Data for this task:

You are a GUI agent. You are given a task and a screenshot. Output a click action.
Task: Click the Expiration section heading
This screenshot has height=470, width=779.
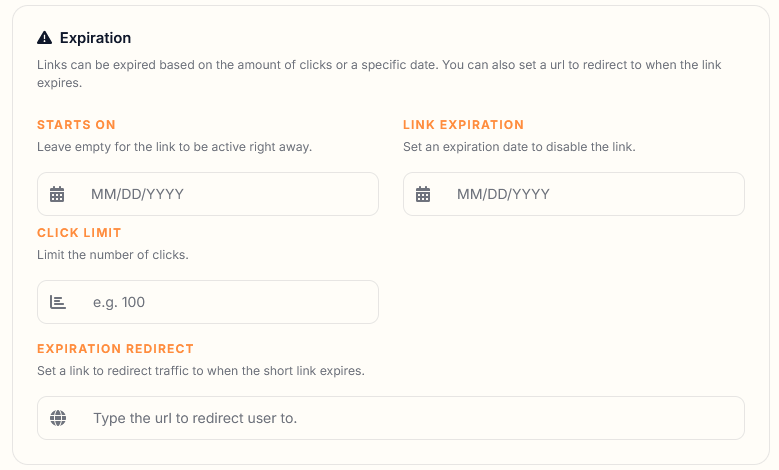tap(95, 38)
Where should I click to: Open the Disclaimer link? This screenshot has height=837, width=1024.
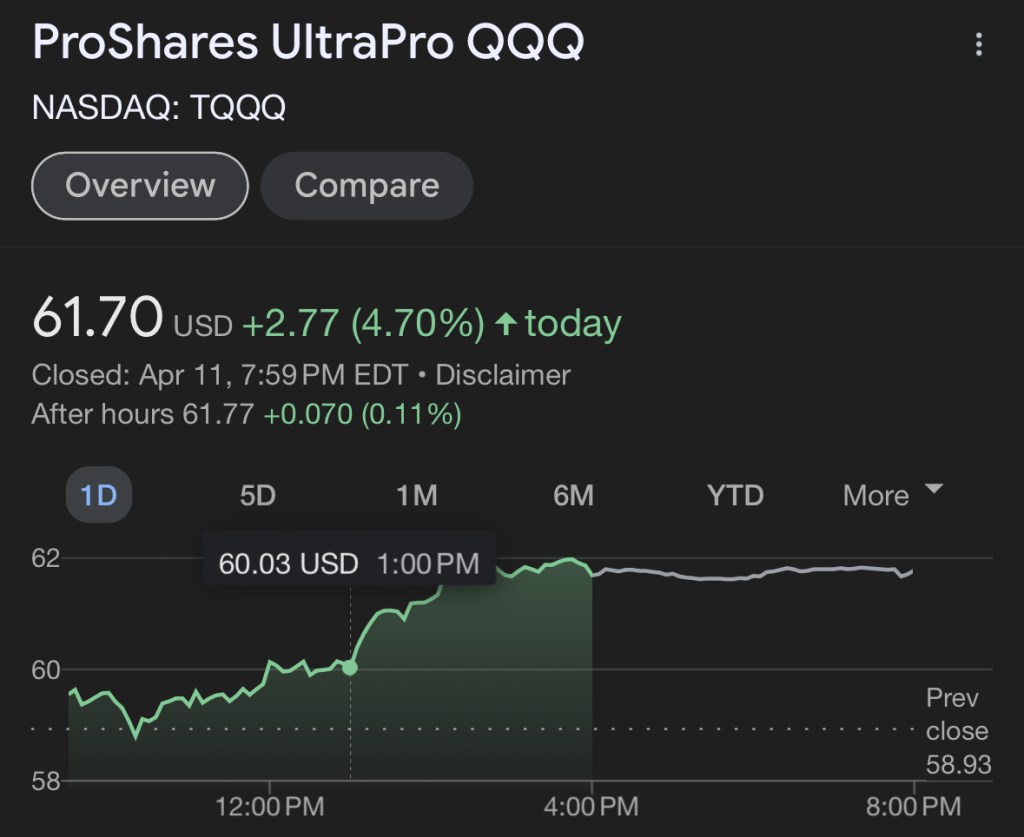pyautogui.click(x=503, y=376)
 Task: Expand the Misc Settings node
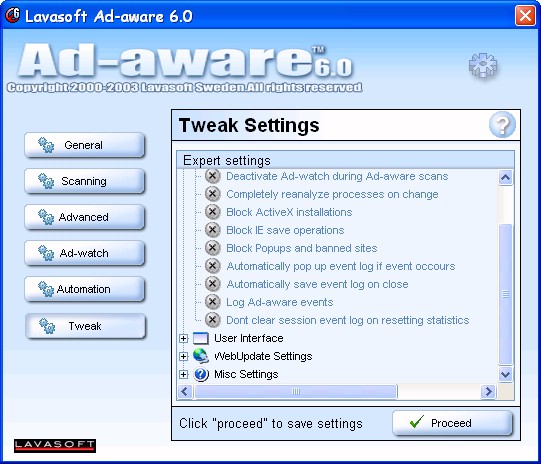(184, 374)
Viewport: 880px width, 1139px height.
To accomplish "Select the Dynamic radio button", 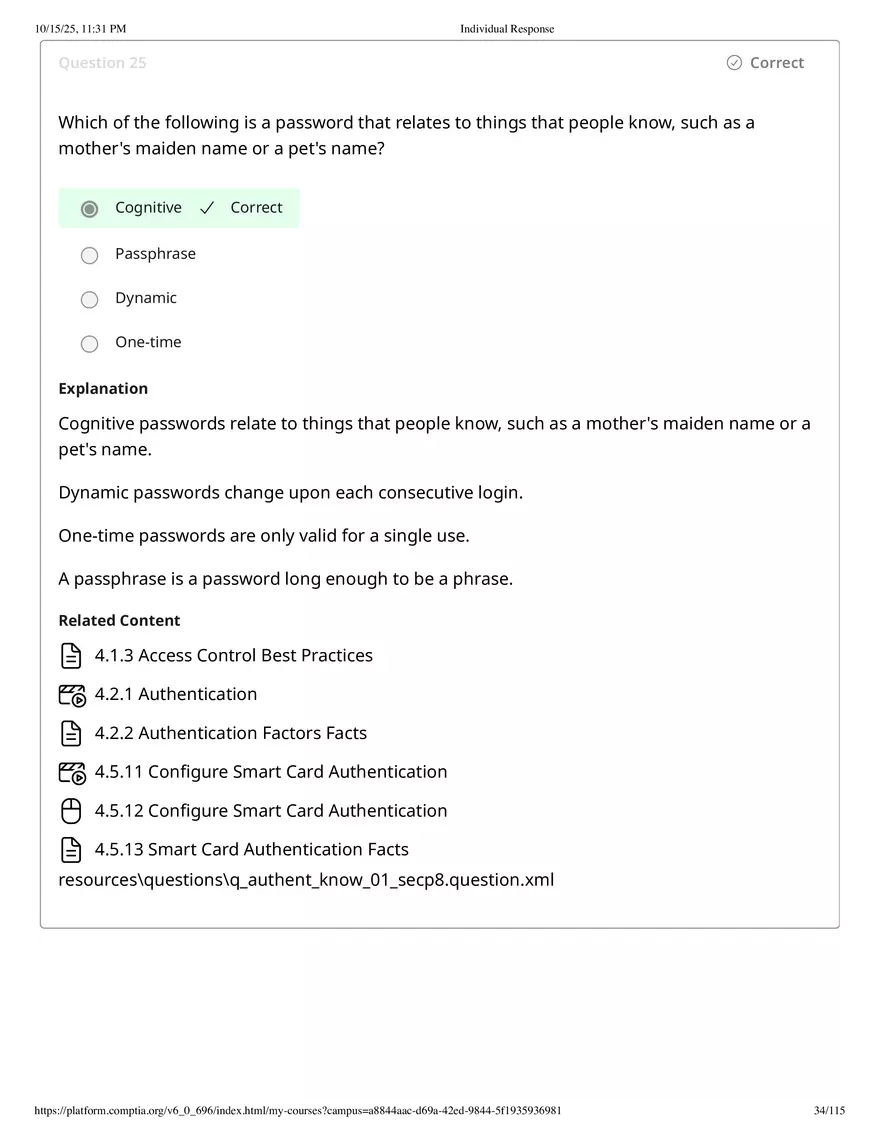I will 89,299.
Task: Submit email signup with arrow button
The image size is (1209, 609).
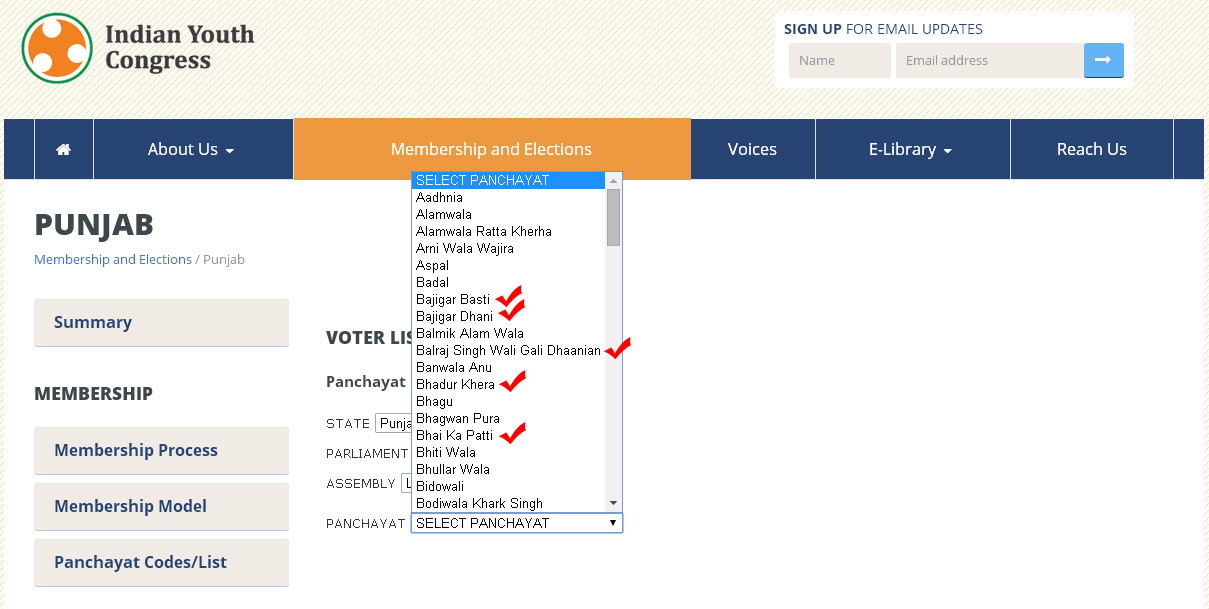Action: (x=1103, y=60)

Your instructions:
Only an exact copy is wanted: the lines from the opening of the material through the line that has "Viewport: 880px width, 1139px height.", minus any pictures.

Task result:
You are a GUI agent. You are given a task and a screenshot. Output a click action.
Task: Click the Expiration section heading
This screenshot has height=470, width=779.
tap(95, 38)
Where should I click to: Open the Disclaimer link? This screenshot has height=837, width=1024.
pyautogui.click(x=503, y=376)
 Task: Expand the Misc Settings node
(184, 374)
Viewport: 880px width, 1139px height.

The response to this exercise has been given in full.